[[ Excerpted data, beginning ]]

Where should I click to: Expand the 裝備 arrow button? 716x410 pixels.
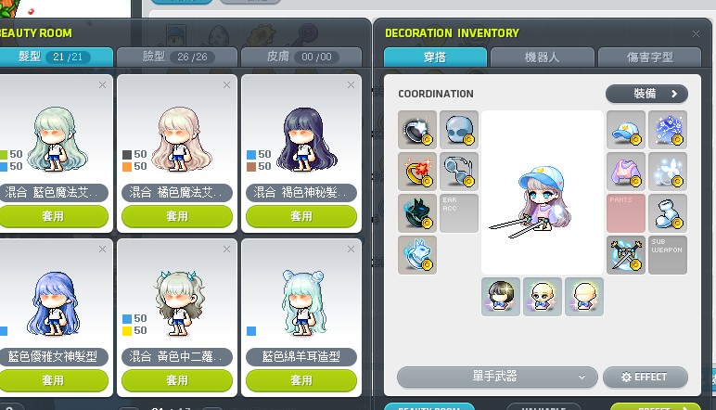pyautogui.click(x=646, y=94)
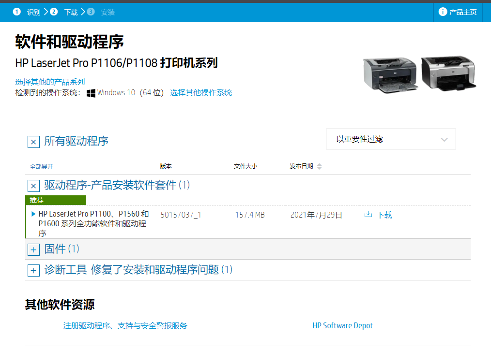Click the Windows logo icon

coord(91,92)
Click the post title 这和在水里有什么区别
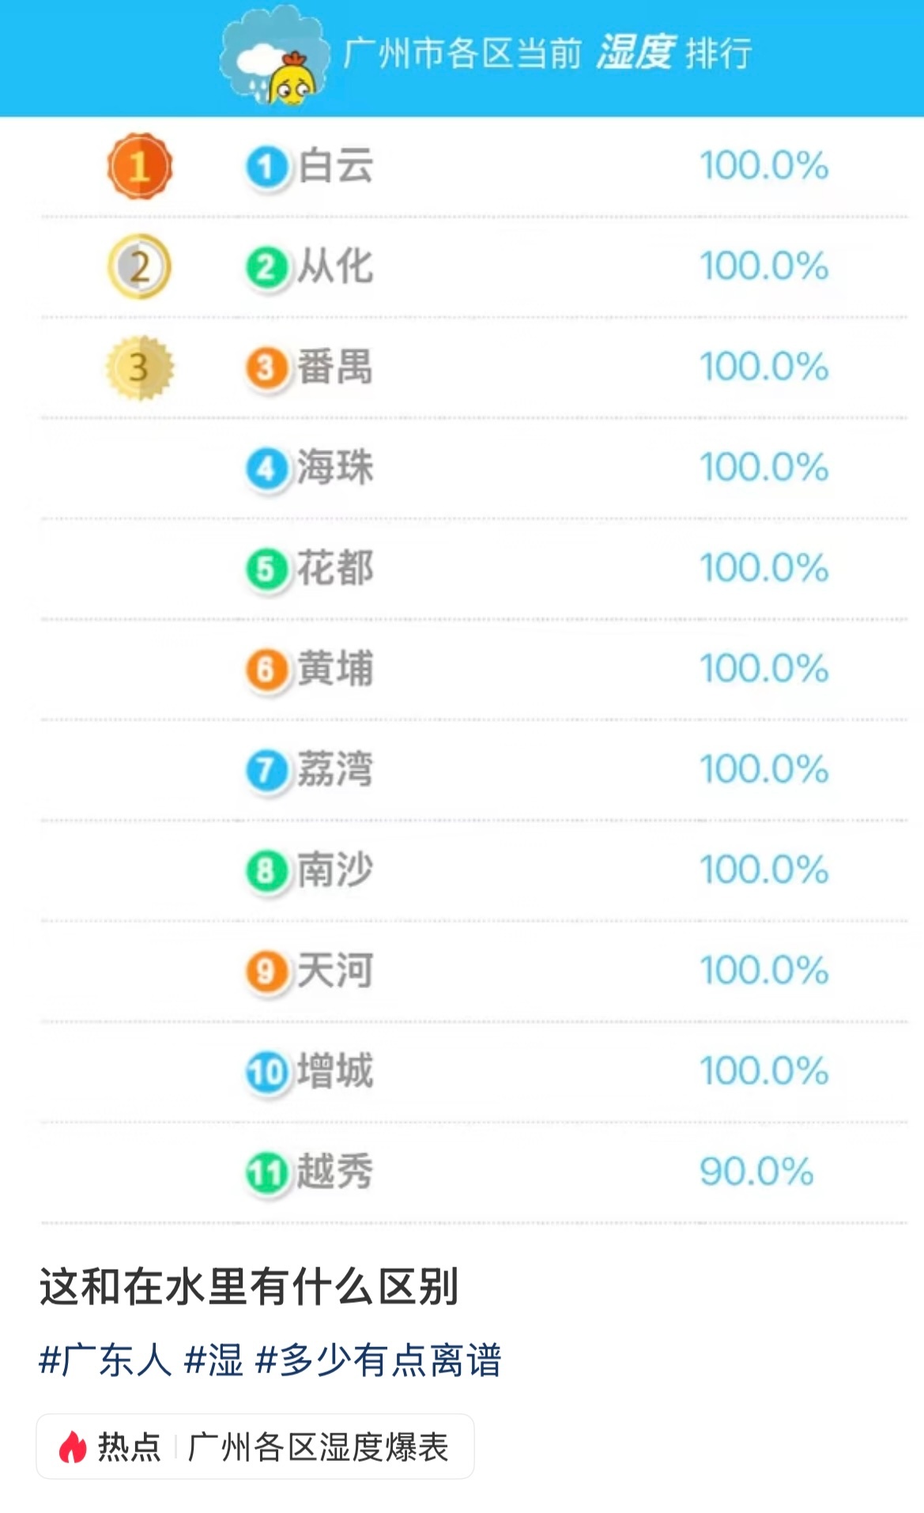The image size is (924, 1513). (x=249, y=1287)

[[ Excerpted data, end ]]

__What needs to be done__. Give back an exact reproduction of the entries, with all pictures excluded.

__Answer for this exercise__.
Where should I click to: Expand the 裝備 arrow button? 716x410 pixels.
pyautogui.click(x=646, y=94)
Click the Windows logo icon

coord(91,92)
Click the post title 这和在水里有什么区别
The image size is (924, 1513). (x=249, y=1287)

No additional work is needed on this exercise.